Slowing the Valley’s ‘Brain Drain’


“Part of our mission in Clovis Unified is to produce young people who see opportunities within the region. Elevating our region is something that we are all trying to do.” — Clovis Unified Superintendent Eimear O’Farrell

Local education leaders say the CHSU medical college will provide opportunities to their ambitious, high performing graduates.

“I attended all of the five comprehensive graduations in Clovis Unified last year and I was blown away at the number of students who are heading out into medical careers at other universities,” said Clovis Unified Superintendent Eimear O’Farrell. She believes the CHSU will allow future graduates to remain in the area to attend medical school and pursue their health care careers.
“Our students love this area. Their families are here. The cost of living and the just the lifestyle of living in the Central Valley is something that our students love,” she said.

O’Farrell is also looking to reduce the so-called “brain drain” of local talent: “Part of our mission in Clovis Unified is to produce young people who see opportunities within the region. Elevating our region is something that we are all trying to do.”

Creating a Local Pipeline for Med School

O’Farrell says it’s the task of area educators to prepare local students for the opportunity the medical school presents.

“We are, in effect, the pipeline of preparing students who are in the K-12 system to be ready for the four-year undergrad pipeline and ultimately for medical school and other graduate programs,” O’Farrell says. “So, it’s very important that we’re all aligned and connected. It doesn’t serve our students well if we’re on a mission in one direction and universities are on a different playing field.”

To help create those critical connections, CHSU gathered local leaders and educators to preview some of the advanced technology the school will use to train its medical students. They showed off amazingly human-like mannequin simulators that speak, react to touch, and can even cry tears.
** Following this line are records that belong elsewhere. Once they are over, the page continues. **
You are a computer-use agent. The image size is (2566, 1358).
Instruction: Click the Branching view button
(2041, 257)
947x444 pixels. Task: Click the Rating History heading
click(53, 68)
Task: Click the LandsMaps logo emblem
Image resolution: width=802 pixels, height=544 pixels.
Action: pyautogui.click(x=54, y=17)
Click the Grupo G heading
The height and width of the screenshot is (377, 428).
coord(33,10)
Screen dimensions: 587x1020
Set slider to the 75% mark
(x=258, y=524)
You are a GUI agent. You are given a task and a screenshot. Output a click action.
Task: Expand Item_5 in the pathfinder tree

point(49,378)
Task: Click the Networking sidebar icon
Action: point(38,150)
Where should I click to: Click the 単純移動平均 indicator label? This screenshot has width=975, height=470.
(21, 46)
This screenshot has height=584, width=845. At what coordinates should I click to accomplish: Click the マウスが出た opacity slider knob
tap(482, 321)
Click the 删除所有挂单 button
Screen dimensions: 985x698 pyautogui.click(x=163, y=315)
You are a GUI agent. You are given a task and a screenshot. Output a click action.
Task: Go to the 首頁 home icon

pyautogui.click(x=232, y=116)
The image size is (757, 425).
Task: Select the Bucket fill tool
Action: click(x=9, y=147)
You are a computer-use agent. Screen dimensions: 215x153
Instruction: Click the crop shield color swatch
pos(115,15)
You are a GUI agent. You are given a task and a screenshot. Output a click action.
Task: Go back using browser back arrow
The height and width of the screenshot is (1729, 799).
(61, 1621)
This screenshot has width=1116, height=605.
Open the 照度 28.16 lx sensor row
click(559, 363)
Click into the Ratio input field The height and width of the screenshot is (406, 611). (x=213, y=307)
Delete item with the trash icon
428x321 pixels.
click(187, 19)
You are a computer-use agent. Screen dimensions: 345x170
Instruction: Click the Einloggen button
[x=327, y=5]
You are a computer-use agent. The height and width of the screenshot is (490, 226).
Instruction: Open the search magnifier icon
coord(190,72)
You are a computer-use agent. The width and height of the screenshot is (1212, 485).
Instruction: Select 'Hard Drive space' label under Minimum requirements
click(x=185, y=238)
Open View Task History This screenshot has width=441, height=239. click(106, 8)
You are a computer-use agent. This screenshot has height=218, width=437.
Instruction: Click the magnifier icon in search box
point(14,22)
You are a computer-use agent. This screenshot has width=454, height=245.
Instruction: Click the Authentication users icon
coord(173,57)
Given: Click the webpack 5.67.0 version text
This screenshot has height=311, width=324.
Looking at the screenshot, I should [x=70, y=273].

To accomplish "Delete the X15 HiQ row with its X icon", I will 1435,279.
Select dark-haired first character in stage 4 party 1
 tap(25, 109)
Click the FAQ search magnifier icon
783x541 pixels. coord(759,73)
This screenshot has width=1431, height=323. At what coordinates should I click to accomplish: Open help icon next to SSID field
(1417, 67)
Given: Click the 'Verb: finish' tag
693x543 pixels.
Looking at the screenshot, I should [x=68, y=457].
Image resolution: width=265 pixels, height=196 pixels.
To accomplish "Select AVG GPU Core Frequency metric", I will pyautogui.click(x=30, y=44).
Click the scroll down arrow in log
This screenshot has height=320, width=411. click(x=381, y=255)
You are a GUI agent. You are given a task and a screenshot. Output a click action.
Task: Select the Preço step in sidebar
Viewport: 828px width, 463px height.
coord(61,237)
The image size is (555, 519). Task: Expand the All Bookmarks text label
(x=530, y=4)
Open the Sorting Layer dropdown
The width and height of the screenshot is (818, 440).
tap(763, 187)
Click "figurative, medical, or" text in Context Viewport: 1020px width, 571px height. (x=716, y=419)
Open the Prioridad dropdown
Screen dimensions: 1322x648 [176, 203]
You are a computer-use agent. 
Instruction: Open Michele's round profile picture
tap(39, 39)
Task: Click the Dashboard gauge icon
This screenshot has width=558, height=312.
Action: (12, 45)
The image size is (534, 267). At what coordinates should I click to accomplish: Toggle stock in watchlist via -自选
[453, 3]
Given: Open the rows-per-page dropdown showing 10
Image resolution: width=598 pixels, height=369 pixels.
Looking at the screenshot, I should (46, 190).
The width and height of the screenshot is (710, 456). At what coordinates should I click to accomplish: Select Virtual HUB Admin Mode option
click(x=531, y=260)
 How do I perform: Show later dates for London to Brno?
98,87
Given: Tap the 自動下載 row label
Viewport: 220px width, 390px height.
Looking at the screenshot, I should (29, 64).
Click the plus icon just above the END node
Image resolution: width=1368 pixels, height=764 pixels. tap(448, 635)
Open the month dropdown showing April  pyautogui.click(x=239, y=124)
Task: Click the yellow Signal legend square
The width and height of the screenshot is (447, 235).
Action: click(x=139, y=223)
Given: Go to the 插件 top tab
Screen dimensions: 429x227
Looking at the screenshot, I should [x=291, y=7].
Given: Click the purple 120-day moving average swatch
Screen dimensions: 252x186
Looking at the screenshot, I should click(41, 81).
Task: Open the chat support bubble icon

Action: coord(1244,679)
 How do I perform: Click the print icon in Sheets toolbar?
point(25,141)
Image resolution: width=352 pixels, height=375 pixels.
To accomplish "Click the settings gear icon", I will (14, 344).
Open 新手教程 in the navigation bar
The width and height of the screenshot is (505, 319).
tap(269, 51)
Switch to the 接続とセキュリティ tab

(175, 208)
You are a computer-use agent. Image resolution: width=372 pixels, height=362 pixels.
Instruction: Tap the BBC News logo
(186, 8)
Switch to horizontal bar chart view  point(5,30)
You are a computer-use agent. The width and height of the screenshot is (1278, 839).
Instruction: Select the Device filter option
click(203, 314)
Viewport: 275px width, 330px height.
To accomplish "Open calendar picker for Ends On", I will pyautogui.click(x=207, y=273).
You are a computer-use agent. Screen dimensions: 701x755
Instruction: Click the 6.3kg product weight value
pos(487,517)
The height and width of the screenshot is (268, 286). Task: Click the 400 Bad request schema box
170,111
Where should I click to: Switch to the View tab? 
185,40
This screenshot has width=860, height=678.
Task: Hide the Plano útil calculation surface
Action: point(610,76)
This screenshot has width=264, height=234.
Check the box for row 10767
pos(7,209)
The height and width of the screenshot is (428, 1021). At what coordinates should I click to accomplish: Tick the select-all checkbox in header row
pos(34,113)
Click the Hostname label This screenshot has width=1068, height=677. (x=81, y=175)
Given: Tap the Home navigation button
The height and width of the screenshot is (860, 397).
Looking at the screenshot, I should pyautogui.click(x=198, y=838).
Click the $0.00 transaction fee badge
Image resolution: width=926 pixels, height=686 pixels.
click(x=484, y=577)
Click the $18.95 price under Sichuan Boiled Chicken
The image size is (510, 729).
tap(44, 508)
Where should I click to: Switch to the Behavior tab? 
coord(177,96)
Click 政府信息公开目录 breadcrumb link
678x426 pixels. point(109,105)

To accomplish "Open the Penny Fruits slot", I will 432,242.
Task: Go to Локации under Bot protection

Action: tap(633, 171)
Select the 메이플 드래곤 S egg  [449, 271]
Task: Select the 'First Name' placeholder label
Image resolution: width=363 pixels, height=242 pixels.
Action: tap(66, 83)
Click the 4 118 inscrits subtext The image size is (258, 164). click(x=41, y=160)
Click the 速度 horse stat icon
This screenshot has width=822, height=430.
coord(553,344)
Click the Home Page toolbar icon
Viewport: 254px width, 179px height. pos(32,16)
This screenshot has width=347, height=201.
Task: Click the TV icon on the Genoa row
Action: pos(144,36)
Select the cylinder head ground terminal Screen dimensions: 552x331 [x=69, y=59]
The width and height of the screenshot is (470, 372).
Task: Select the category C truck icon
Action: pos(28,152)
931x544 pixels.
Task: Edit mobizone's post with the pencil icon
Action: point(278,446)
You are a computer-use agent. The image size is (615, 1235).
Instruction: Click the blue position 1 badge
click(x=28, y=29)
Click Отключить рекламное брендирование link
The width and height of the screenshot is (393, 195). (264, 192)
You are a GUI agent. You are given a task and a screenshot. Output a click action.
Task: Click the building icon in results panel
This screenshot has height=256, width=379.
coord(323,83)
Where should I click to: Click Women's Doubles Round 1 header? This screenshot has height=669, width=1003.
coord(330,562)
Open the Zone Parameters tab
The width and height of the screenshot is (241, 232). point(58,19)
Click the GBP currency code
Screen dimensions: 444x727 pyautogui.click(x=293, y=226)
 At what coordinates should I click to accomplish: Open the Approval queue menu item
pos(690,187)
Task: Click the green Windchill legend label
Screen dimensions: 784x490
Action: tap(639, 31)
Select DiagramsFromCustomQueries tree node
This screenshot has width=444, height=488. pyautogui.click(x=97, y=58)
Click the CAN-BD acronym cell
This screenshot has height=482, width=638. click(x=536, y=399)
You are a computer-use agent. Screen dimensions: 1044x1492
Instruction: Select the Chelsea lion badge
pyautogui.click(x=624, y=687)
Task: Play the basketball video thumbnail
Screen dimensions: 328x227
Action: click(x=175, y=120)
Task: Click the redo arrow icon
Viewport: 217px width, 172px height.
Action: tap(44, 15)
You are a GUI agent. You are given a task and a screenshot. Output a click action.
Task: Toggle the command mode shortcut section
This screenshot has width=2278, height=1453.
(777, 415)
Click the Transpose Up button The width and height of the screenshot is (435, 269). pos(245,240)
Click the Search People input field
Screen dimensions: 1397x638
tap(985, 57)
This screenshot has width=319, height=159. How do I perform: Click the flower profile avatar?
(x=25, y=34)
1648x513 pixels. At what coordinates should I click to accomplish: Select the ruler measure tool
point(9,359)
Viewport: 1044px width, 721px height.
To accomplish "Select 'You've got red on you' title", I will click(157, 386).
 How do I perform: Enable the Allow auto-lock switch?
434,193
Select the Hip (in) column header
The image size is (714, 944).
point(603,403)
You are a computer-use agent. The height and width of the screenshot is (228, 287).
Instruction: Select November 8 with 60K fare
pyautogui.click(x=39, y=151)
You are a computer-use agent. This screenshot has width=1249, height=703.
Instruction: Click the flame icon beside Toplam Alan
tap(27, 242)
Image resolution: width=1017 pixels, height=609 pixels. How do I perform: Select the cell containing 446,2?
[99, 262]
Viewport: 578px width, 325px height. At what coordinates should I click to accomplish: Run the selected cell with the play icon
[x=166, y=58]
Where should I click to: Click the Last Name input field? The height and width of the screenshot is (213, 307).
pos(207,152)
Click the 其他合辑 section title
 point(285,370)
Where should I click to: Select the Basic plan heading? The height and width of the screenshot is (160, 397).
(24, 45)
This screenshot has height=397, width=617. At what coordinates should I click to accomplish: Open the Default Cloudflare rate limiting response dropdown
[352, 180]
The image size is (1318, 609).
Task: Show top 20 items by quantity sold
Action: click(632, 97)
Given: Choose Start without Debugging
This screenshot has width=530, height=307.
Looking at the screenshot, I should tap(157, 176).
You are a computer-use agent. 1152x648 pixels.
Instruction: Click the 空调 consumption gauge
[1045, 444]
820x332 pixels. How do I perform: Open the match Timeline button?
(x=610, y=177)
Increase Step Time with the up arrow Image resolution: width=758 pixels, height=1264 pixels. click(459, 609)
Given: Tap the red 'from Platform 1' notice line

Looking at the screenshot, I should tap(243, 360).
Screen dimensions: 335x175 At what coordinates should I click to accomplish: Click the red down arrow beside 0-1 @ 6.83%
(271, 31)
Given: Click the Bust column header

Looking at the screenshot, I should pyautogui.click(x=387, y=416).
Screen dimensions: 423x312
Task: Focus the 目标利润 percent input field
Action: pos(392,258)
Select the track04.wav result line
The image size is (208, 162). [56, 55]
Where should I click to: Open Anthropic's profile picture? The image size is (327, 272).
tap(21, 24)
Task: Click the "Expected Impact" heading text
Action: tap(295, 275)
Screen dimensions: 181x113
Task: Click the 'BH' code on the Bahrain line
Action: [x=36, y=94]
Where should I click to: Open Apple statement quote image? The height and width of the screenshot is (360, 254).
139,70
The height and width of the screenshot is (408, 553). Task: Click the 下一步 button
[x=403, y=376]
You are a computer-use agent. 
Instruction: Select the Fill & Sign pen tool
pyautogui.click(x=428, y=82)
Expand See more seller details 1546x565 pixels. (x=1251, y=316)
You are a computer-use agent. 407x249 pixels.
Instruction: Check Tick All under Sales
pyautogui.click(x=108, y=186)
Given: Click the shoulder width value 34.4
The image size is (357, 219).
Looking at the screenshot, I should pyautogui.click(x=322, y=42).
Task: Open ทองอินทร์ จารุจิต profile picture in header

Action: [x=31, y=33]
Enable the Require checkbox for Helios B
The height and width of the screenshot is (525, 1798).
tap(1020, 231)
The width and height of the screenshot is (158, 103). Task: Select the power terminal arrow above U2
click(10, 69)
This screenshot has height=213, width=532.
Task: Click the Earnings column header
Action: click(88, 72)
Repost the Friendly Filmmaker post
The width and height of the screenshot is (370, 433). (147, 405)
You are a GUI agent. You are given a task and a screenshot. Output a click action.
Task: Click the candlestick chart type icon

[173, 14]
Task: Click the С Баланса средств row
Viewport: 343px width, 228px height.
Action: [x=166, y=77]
This adolescent patient simulator can be programmed to mimic symptoms a doctor would encounter in an actual diagnostic setting. CHSU medical school students will train with advanced tools like this as they pursue their degree in Osteopathic Medicine.

“The technology in that area has advanced so rapidly,” Dr. Graneto said. “For a medical student to experience that lifelike event reduces their future anxiety when they’re faced with a similar situation in real life.”

Students will interact with the mannequins within the medical school’s 20,000 square-foot simulation center, which will include mock-ups of an emergency room, Intensive Care Unit, labor and delivery suite, and multiple examination rooms. It will also utilize state-of-the-art holographic technology for advanced anatomy training.

While simulators are common, CHSU’s approach includes features “that are going to be unique and game-changing for the Central Valley,” Dr. Graneto said.

The medical school is also expected to provide a local economic boost.

“When it fills out, 600 students and all the teachers are going to eat here, they’re going to shop here and they’ll want to live here,” said Clovis City Councilman Vong Mouanoutoua.  “So we have to be ready to provide multi-levels of housing needs so that students can afford it and also provide housing where a medical doctor would want to live.

“It’s going to be a boom not just for Clovis, but for the whole Central Valley.”